Most existing benchmarks for egocentric vision understanding focus primarily
on daytime scenarios, overlooking the low-light conditions that are inevitable
in real-world applications. To investigate this gap, we present EgoNight, the
first comprehensive benchmark for nighttime egocentric vision, with visual
question answering (VQA) as the core task. A key feature of EgoNight is the
introduction of day-night aligned videos, which enhance night annotation
quality using the daytime data and reveal clear performance gaps between
lighting conditions. To achieve this, we collect both synthetic videos rendered
by Blender and real-world recordings, ensuring that scenes and actions are
visually and temporally aligned. Leveraging these paired videos, we construct
EgoNight-VQA, supported by a novel day-augmented night auto-labeling engine and
refinement through extensive human verification. Each QA pair is double-checked
by annotators for reliability. In total, EgoNight-VQA contains 3658 QA pairs
across 90 videos, spanning 12 diverse QA types, with more than 300 hours of
human work. Evaluations of state-of-the-art multimodal large language models
(MLLMs) reveal substantial performance drops when transferring from day to
night, underscoring the challenges of reasoning under low-light conditions.
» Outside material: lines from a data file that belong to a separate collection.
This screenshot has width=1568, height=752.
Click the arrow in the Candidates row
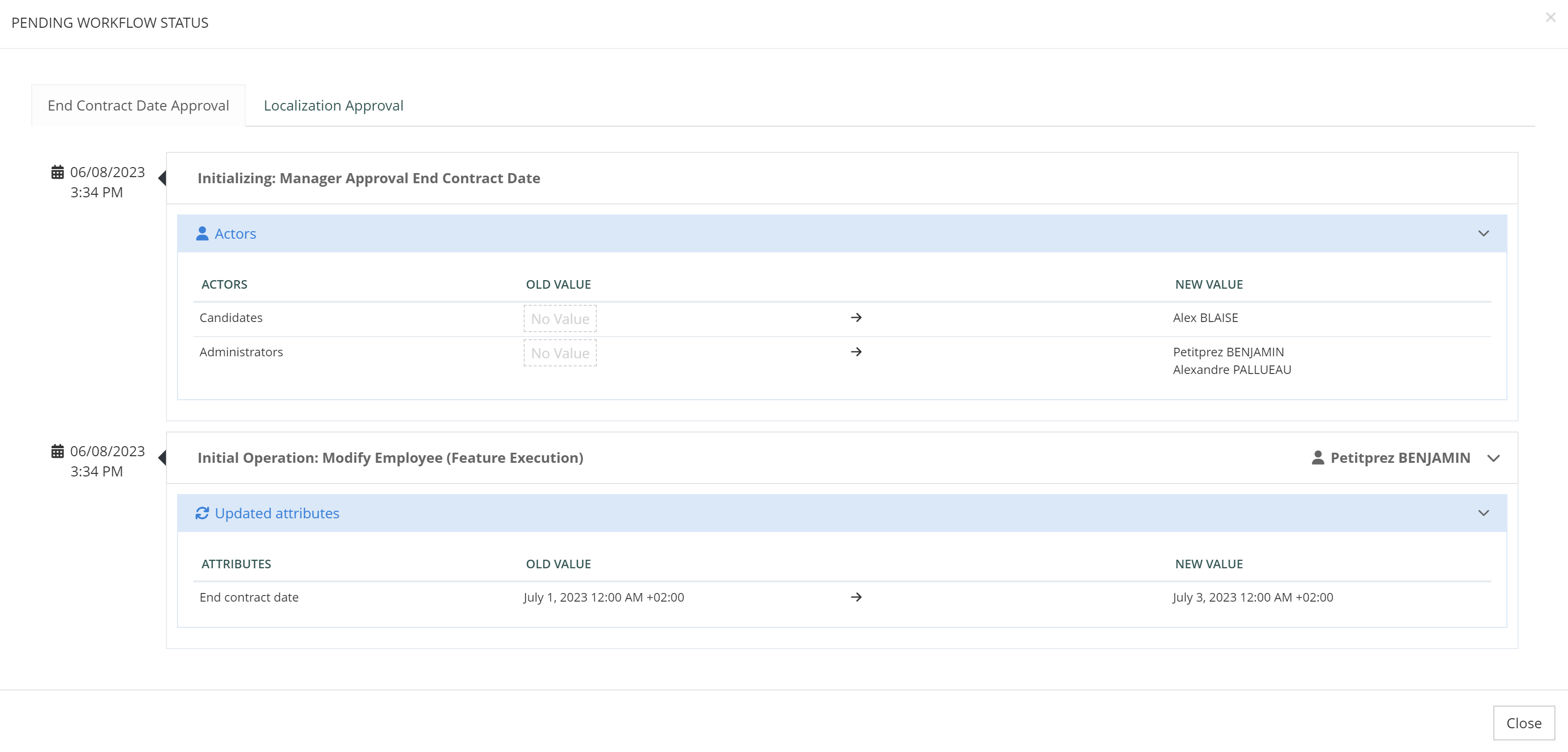point(856,318)

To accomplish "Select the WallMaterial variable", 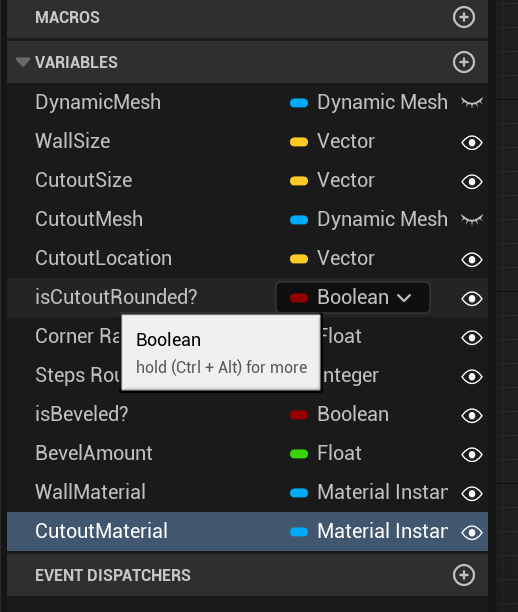I will [x=247, y=492].
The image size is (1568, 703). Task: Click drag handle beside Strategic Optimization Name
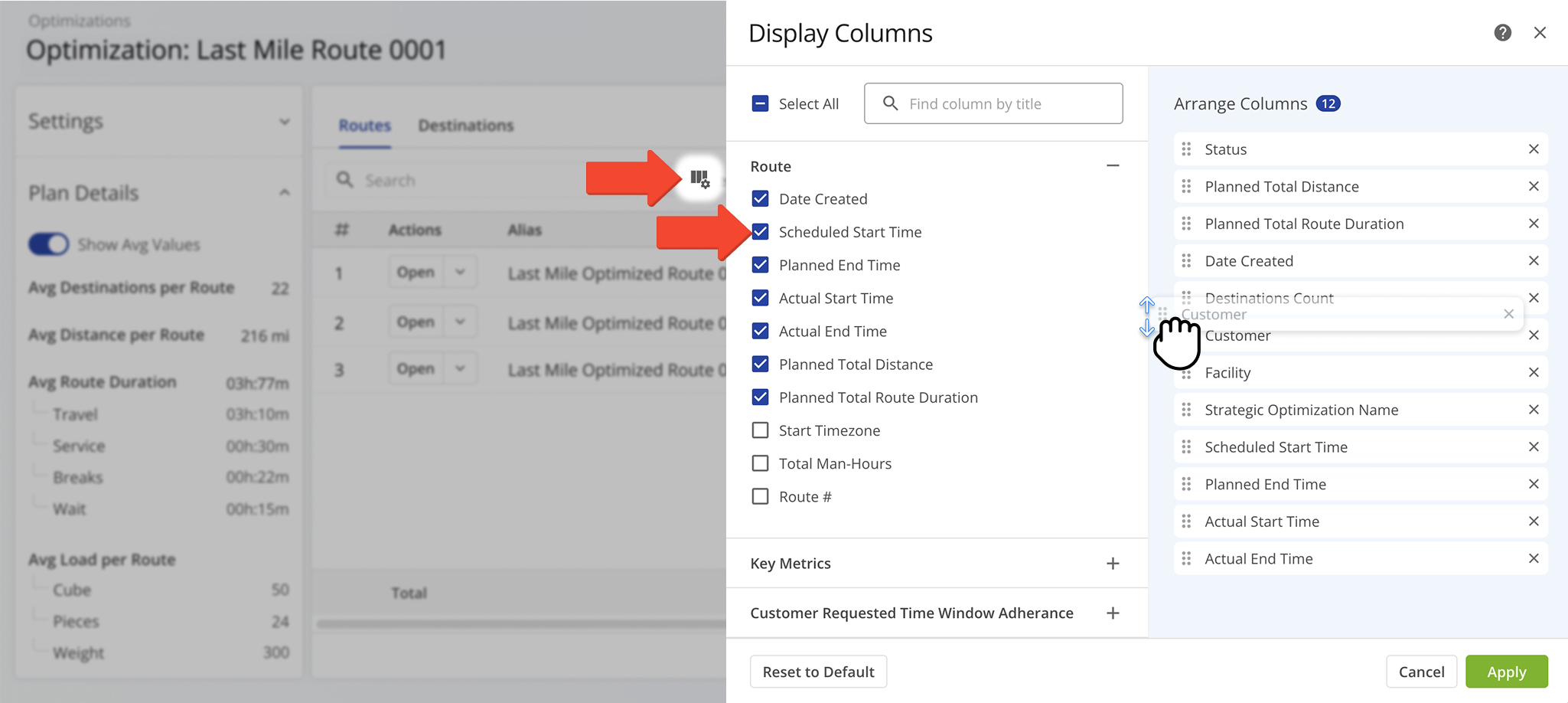1186,410
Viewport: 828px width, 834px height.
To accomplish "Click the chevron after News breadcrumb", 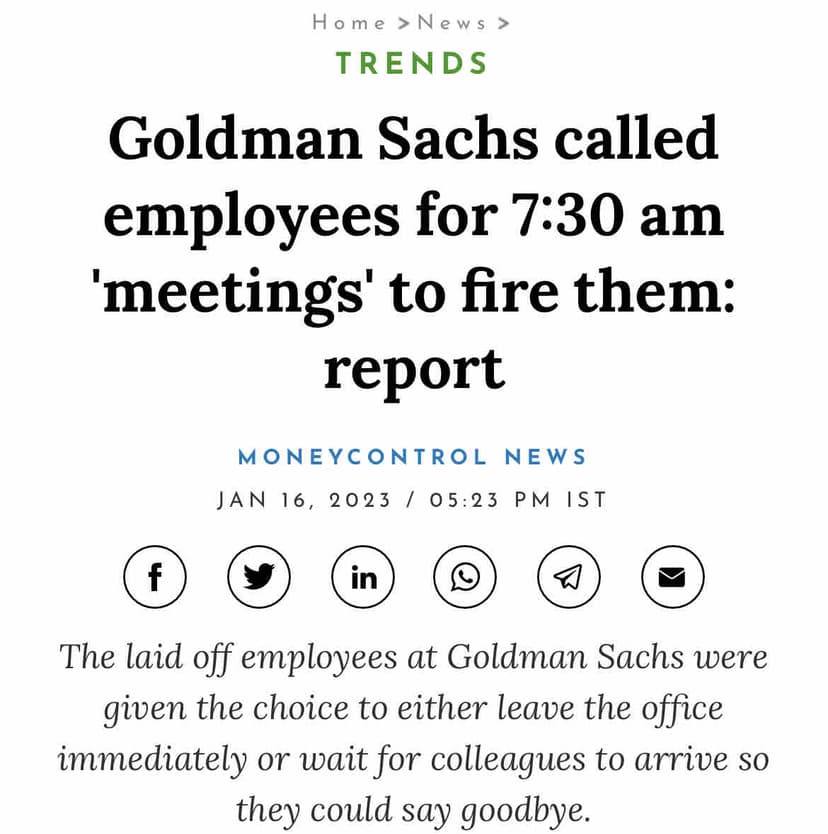I will coord(503,22).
Beyond VQA, EgoNight also introduces two auxiliary tasks, day-night
correspondence retrieval and egocentric depth estimation at night, that further
explore the boundaries of existing models. We believe EgoNight-VQA provides a
strong foundation for advancing application-driven egocentric vision research
and for developing models that generalize across illumination domains. All the
data and code will be made available upon acceptance.